Switzerland surprises with rate cut, who’s next?

By Thomson Reuters Mar 21, 2024 | 8:58 AM

By Alun John and Naomi Rovnick

LONDON (Reuters) – The Swiss National Bank kicked off rate cuts on Thursday, the week’s second momentous central bank decision after the non-conformist Bank of Japan delivered its first rate hike in 17 years.

The U.S. Federal Reserve on Wednesday stuck to its projections of 75 basis points (bps) of rate cuts this year, and the Bank of England on Thursday said the economy was moving in the right direction for it to start rate cuts.

Here’s how big central banks stand.



The Swiss National Bank cut rates by 25 bps to 1.50% on Thursday, a surprise move that pushed the franc to eight-month lows against the euro while Swiss government bonds rallied.

It was the SNB’s first rate cut in nine years, and comes after inflation dipped to 1.2% in February, the ninth month in succession that price rises have been within the SNB’s 0-2% target range.



Sweden’s central bank, which left its key rate steady at 4% in February, said it might be able to bring forward the timing of a first rate cut if inflation continues to slow.

The Riksbank makes its next rate decision on March 27. Economists see the first round of easing in May or June.


The ECB kept borrowing costs at record highs earlier this month, but took a small step towards lowering them, saying inflation was easing faster than it had anticipated a few months ago.

Markets price around 90 bps of cuts this year, with roughly an 80% probability of the first cut coming in June, an outlook some ECB policymakers appear aligned with.

But market rate cut bets could shift based on what may happen in the United States. By cutting before the Fed, the ECB risks euro weakness that may re-stoke inflation.


The Fed, on Wednesday, held rates steady at 5.25% to 5.5% where they have been since July 2023.

More notably than the decision itself, chair Jerome Powell said recent high inflation readings had not changed the underlying story of slowly easing price pressures as the Fed maintained its forecasts for three 25 bps rate cuts this year.

Markets are broadly aligned with this, pricing roughly 75 bps of U.S. rate cuts in 2024 versus 150 bps at the start of the year. A first move is seen as most likely in June.

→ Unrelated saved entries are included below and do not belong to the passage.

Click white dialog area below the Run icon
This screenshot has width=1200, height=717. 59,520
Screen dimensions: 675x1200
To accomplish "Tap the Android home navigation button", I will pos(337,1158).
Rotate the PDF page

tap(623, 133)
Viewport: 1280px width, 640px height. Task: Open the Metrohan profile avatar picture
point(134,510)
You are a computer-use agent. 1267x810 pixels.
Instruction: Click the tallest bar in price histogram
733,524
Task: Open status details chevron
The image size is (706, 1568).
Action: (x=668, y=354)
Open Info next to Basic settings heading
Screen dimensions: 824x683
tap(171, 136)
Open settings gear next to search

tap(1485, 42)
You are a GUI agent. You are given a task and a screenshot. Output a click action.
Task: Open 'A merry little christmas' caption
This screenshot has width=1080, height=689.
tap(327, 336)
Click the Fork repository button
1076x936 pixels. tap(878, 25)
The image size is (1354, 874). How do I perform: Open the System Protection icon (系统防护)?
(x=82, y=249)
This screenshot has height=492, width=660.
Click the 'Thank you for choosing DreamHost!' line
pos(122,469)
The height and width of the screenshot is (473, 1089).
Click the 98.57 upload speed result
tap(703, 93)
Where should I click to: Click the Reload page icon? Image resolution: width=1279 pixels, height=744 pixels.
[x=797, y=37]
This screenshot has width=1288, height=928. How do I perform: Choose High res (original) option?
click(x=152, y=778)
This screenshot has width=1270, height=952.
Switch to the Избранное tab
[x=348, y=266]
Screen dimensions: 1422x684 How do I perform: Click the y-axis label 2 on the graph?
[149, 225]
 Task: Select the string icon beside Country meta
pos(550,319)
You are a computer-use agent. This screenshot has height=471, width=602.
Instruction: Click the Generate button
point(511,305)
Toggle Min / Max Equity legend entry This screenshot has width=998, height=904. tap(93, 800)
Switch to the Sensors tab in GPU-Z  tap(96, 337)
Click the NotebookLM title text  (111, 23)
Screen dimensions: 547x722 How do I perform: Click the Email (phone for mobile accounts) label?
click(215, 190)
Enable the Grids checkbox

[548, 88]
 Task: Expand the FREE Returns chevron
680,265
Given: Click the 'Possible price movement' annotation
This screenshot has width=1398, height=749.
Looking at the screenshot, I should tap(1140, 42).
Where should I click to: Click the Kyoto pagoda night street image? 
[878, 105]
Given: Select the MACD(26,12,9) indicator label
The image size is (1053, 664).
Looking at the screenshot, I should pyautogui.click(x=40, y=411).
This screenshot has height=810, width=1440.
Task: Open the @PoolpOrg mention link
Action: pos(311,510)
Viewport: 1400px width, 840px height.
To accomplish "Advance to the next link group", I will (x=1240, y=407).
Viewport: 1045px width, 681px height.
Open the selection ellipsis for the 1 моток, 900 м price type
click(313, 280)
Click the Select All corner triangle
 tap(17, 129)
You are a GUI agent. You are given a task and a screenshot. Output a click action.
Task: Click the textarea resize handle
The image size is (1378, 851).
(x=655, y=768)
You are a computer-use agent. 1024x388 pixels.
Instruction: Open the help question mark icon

The Bank of Canada’s next rate decision is due on April 10 with the central bank widely expected to keep its key overnight rate steady at a multi-decade high.

The BoC kept rates at 5% in early March, and said underlying inflation meant it was too early to consider a cut. Markets see them cutting by around 60 bps this year with June the most likely start.


The BOE kept rates unchanged at a 16-year high of 5.25% on Thursday, but governor Andrew Bailey said the economy was “moving in the right direction” for a cut.

Two policy makers dropped their vote a rate hike.

Market pricing shows traders think a 25 bps rate cut by June is slightly more likely than not, they are fully pricing in two such rate cuts in the three meetings to September.



The Reserve Bank of Australia held rates steady on Tuesday at a 12-year high of 4.35% but softened its stance by dropping a warning about further hikes that had appeared in previous monetary policy statements.

Markets suggest the first cut could come in August or September.


Reserve Bank of New Zealand deputy governor Christian Hawkes told Reuters this month that interest rates, at a 15-year high of 5.5%, need to stay restrictive for some time.

But the mood could shift before the RBNZ’s next rate decision in April. Finance minister Nicola Willis warned last week that economic growth in coming years will be “significantly slower” than previously expected.


Norway’s central bank left rates unchanged at 4.50% on Thursday, as expected, and signalled it plans a single cut this year, less than anticipated by most economists.

Markets anticipate easing in September as most likely and another by year end.



The Bank of Japan continues to plough its own furrow. It has ended eight years of negative rates, bringing rates up to a range of 0-0.1%, and abandoning yield curve control — where it purchased vast amounts of Japanese government bonds to cap borrowing costs.

With inflation exceeding the BoJ’s target for over a year, a shift had been expected in March or April. Still, the moves were a mark of confidence from the BoJ that Japan has finally emerged from the grip of deflation.